LNP efficiency can be improved by PEGylation or specific composition, such as the use of ionizable aminolipids to form small multilamellar vesicle structures [89]. As for the other described biodegradable NPs, immunotoxicity, pro-inflammatory cytokines production, CARPA and eventually, anaphylactic shock are mainly ruled by the surface chemistry determining their PC and tissue-specific molecule adhesion [90, 91].

Summarized in Table 1 are reported cell receptor engaged, signal pathways and cytokine released by biodegnadable NPs used in biomedicine.
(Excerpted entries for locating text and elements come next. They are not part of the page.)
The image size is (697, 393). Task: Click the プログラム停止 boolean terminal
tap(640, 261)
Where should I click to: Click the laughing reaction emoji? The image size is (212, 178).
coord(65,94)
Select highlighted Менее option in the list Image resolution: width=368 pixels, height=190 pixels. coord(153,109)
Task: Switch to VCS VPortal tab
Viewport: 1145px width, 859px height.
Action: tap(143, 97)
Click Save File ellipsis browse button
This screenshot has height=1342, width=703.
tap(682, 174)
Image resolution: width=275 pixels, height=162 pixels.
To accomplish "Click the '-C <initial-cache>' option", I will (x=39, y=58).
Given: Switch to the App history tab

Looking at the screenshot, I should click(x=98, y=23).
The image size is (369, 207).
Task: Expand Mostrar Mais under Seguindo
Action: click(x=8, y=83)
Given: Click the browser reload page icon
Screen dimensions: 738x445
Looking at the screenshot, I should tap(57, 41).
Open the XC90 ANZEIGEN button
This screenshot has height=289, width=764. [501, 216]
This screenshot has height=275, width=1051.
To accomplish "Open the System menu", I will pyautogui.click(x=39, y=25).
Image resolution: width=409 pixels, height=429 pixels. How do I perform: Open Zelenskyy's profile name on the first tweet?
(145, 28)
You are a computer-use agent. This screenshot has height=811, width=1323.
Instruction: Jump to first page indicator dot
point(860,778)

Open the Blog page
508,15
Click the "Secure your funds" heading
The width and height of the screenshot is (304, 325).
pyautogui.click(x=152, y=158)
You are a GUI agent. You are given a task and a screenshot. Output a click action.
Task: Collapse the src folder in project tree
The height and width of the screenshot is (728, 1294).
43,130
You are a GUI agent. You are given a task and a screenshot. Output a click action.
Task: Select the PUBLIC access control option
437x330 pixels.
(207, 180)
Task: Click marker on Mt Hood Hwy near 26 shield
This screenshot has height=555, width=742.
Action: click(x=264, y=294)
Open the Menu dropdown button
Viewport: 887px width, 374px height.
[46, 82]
Several formulations are increasingly taking advantages of nanotechnology. In particular, biodegradable NPs reveal huge versatility of employment in medicine. The possibility to design immune-compatible nano-tools will allow the development of highly performing gene or drug delivery systems. Vaccine adjuvant technology could also be improved by the use of degradable NPs eliciting tailored immune responses. Nevertheless, the fine tuning of the IS must be carefully controlled and continuous immunological research will be needed to face the amazing growing development of NM. In particular, NP surface chemistry and its modifications to improve solubility and delayed clearance must be deeply investigated as suggested by antibody-mediated uncontrolled immune responses to PEGylated NPs already used in nanomedications.